Totdat we regenereren, kan de productie niet duurzaam zijn. Niet omdat gevestigde belangen er tegen zijn, maar vanwege de aard van het beestje. Op een paar grensgevallen na, is fabricage gewoon niet natuurlijk. Het is precies zoals het woord zegt: vervaardigd. Zelfs de visie van de EPA op duurzame productie gaat over het minimaliseren, niet elimineren van de milieueffecten. Hoe eerder we ons dat realiseren, of beter gezegd, hoe eerder we het toegeven, we zullen verder kunnen gaan met het minimaliseren van de COXNUMX-uitstoot. Modulaire productie is echter een veel betere noodoplossing voor het bevorderen van een broodnodige regeneratieve toekomst. Zeker, modulair kan nog steeds verspilling betekenen. Maar met een fundamenteel modulaire aanpak kunnen we aanpassen en herconfigureren.
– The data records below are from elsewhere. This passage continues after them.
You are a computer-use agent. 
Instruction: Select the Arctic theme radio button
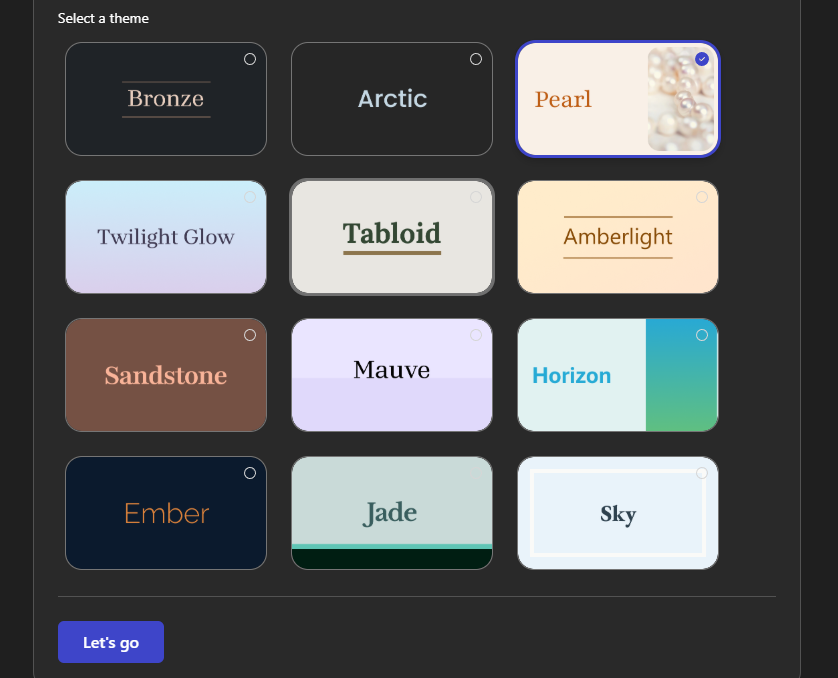tap(476, 59)

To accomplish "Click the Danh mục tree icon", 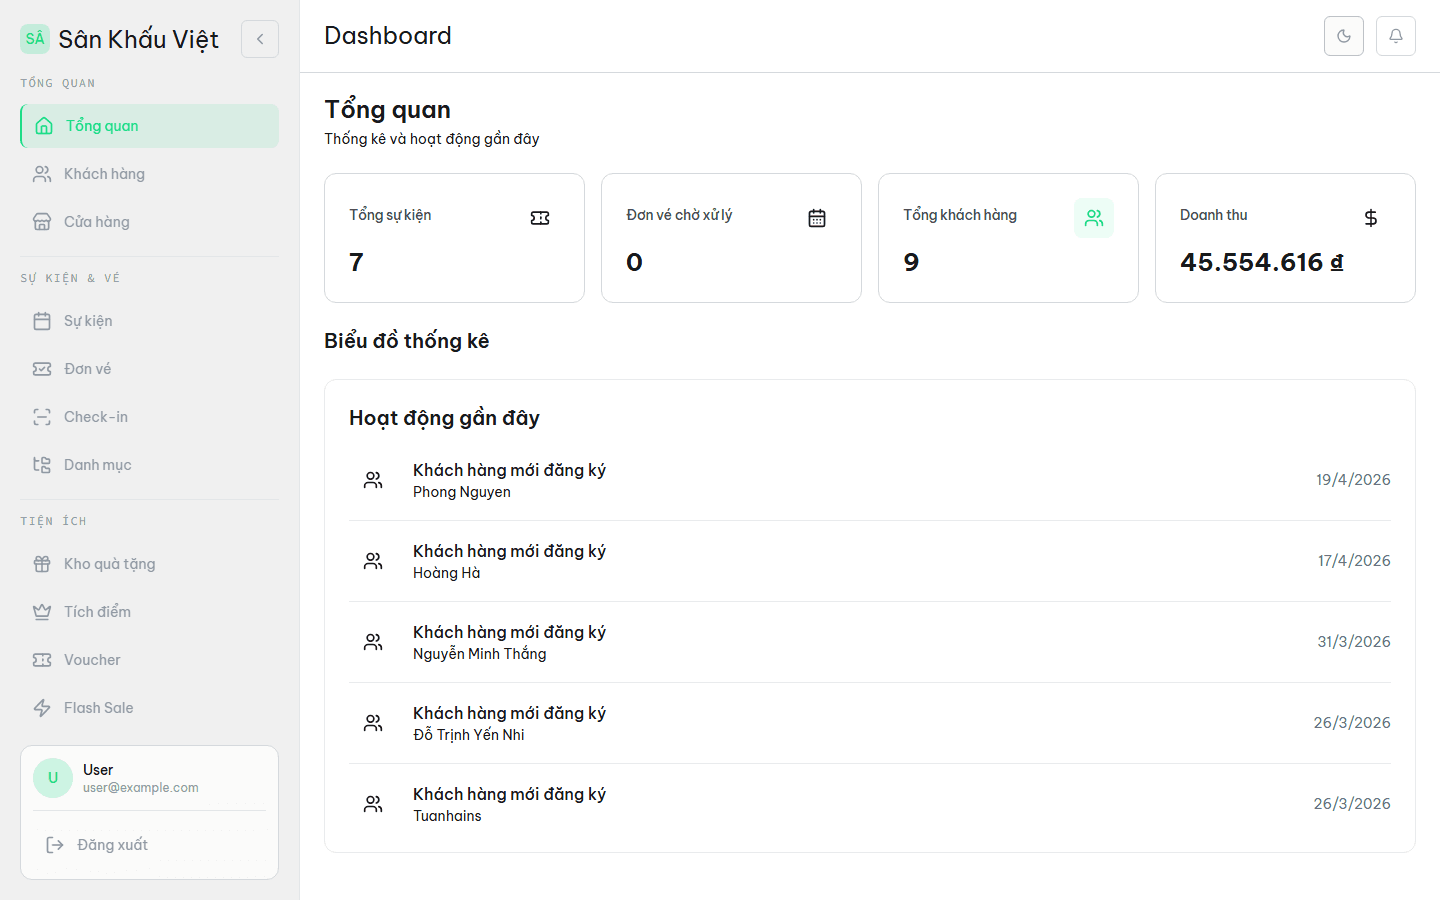I will coord(42,465).
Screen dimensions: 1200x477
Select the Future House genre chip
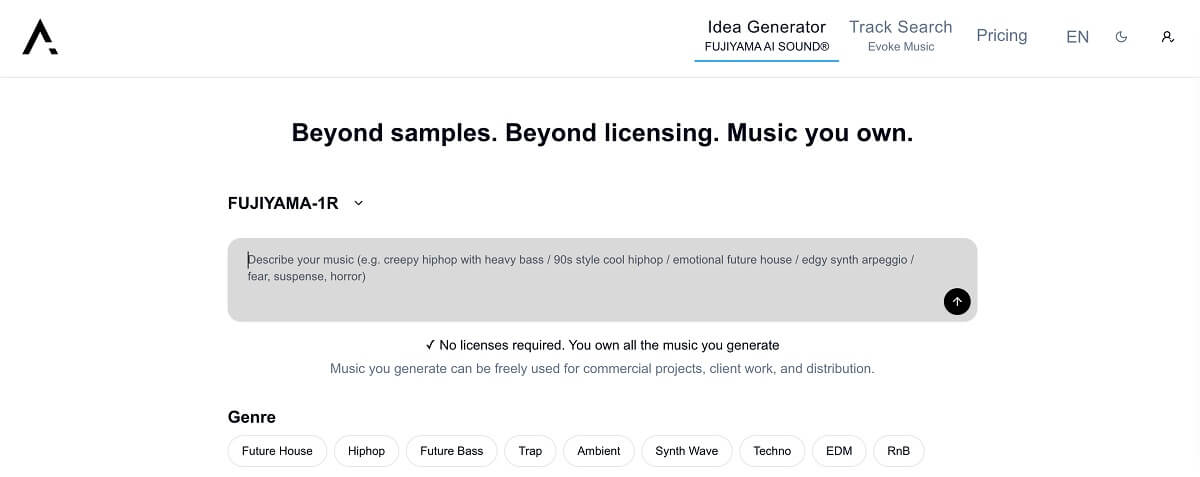[277, 451]
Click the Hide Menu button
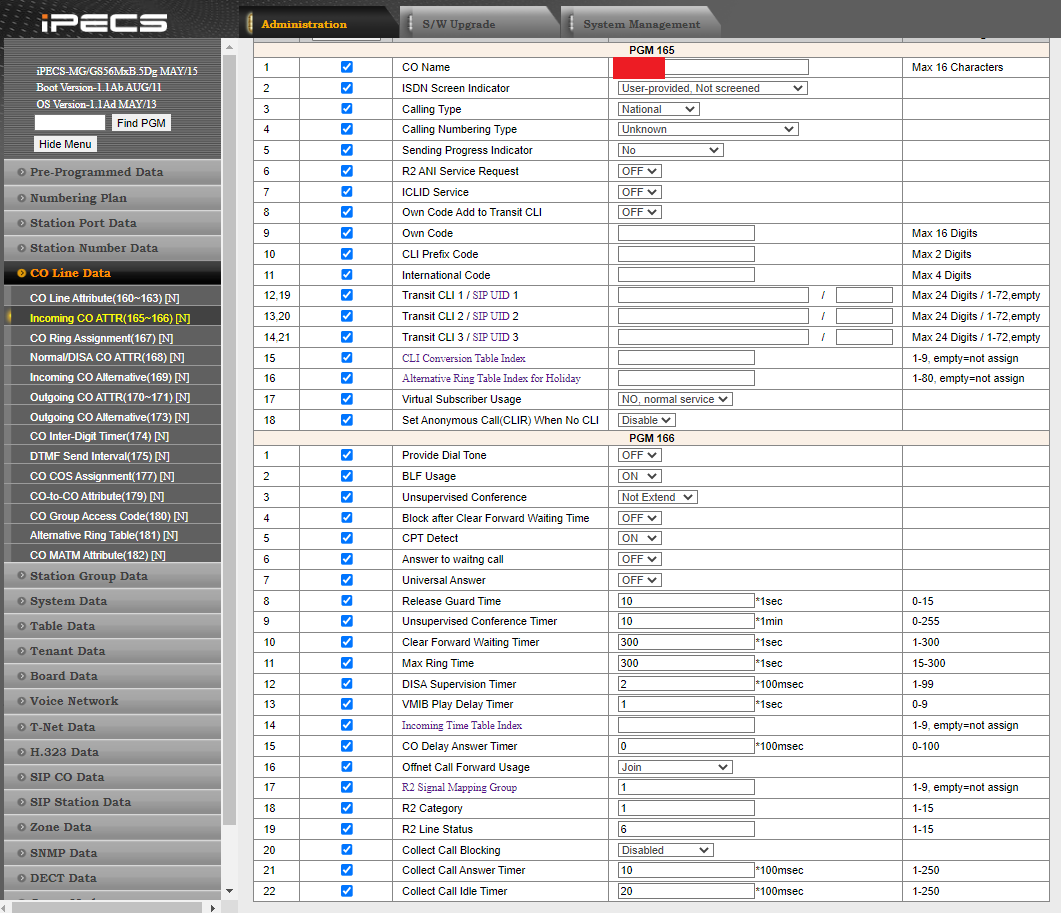 coord(65,144)
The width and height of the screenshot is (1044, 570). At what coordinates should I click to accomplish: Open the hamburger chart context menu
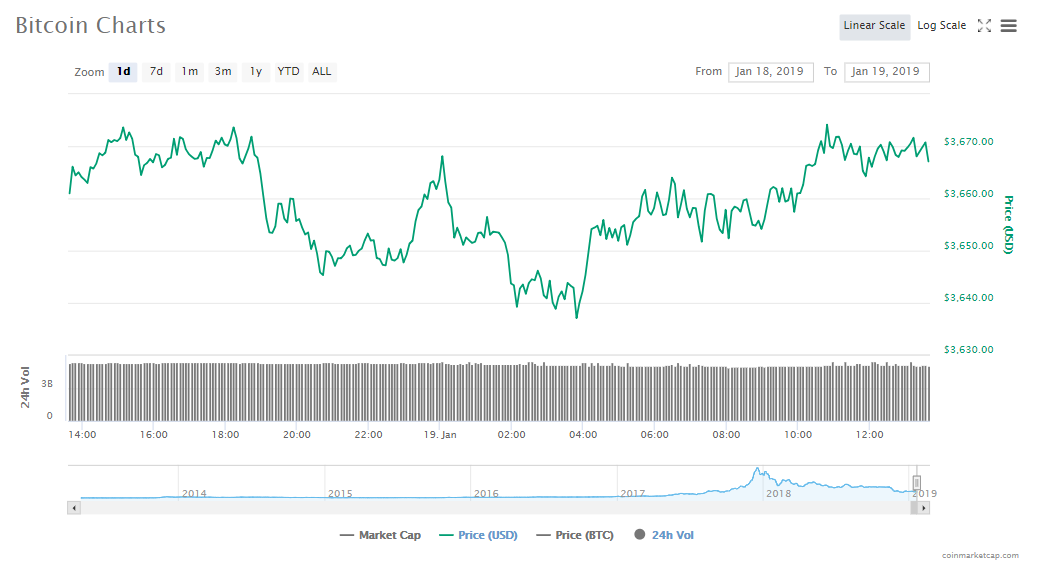pyautogui.click(x=1008, y=26)
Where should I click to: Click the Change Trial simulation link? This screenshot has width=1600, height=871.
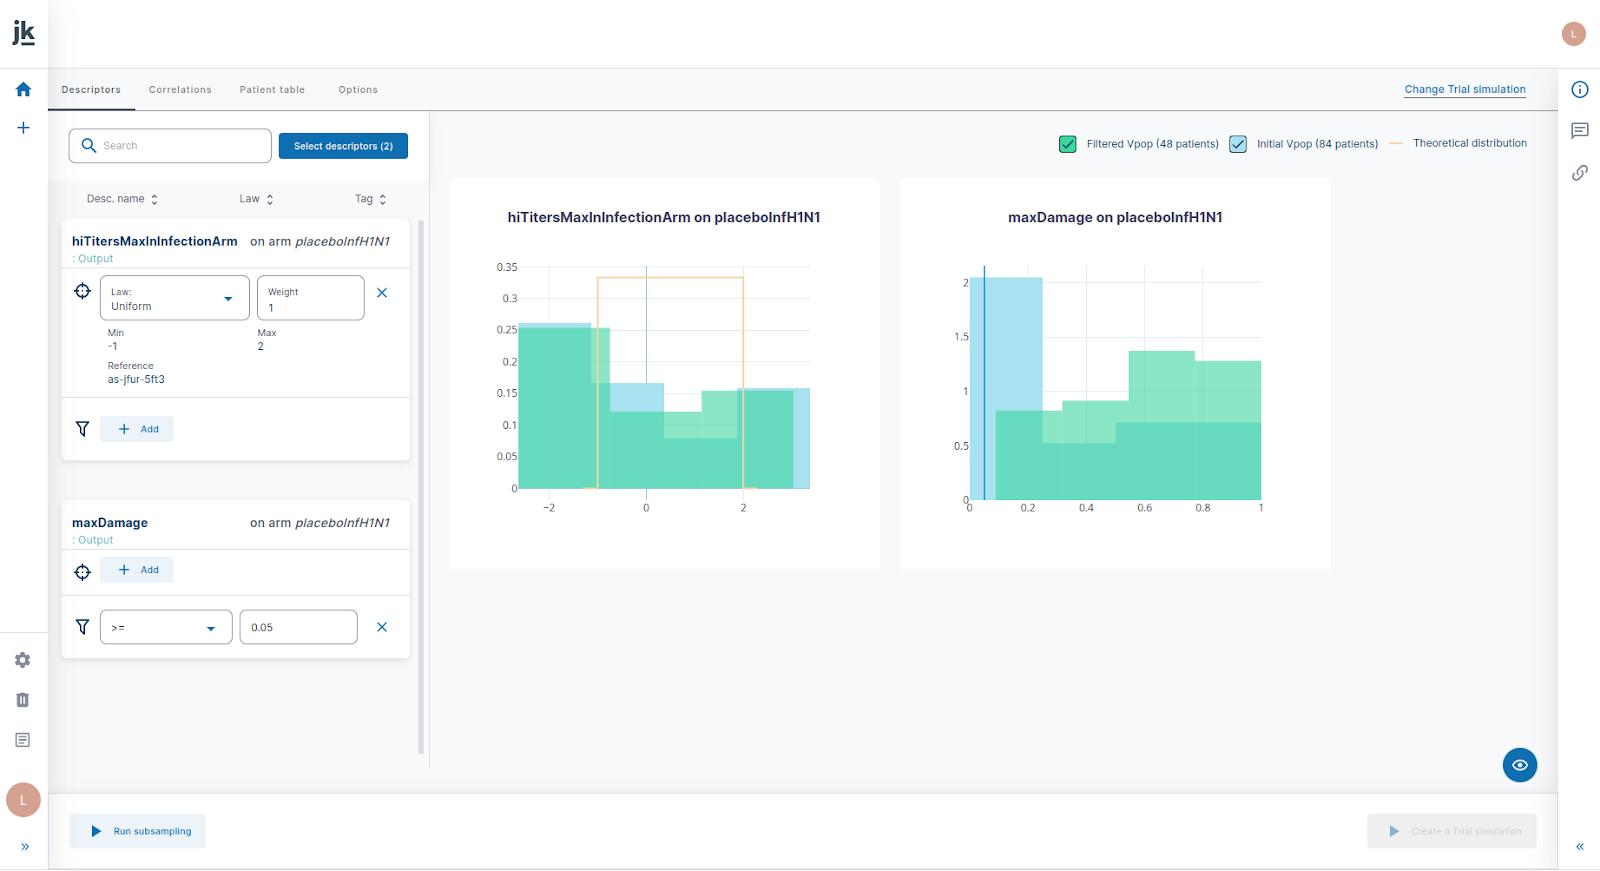click(1465, 89)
Modulair betekent dat fabrieken uit het verleden niet zullen bestaan ​​als verlaten infrastructuur. Modulair betekent dat je elementen hergebruikt, ook als je niet compleet bent circulaire economie gebied. Maar het heeft weinig zin om te denken dat modulair op de lange termijn duurzaam is.

Het beschermen van de biodiversiteit en het maken van grote weddenschappen op een belangrijkere missie van volledige transformatie om een ​​regeneratieve benadering te bevorderen, zal op zijn beurt een einde maken aan de productie zoals we die kennen. De Glasgow COP26-evenement deed niets van dien aard. Het heeft evenmin hard ingezet op duurzaamheid, noch heeft het de modulariteit bevorderd. Dat is niet goed genoeg. We blijven domme dingen doen. Maar de productie zelf is niet dom. Of beter gezegd, zelfs als dat zo is, is het alles wat we op dit moment hebben. Dat verklaart waarom COP26 niet zo ver kwam. Om daar te komen hebben we innovatie nodig. We kunnen niet zomaar stoppen met produceren.

Voorlopig is de beste biologische productie-eenheid ter wereld een mens. Als groep vormen we echte biologische fabrieken, zonder dat er synthetische AI ​​nodig is om het uit te vinden. Het is tijd om onszelf te mobiliseren in plaats van te wachten tot brownfieldfabrieken op magische wijze veranderen in een greenfield. Het gaat er niet om dat je simpelweg je afval recyclet, een elektrisch voertuig bestuurt of diverse planten kweekt in je achtertuin, maar misschien helpt dat je om je te richten op nog slimmere dingen. Regenereer je ziel, regenereer dan de wereld en stimuleer verandering op de juiste schaal. Wees niet bang voor een modulaire aanpak. Hoe dan ook, eco-efficiëntie moet gedragsmatig zijn. Als u niet veranderen, het vertraagt ​​de regeneratieve economie van de toekomst, omdat anderen ook niet zullen veranderen.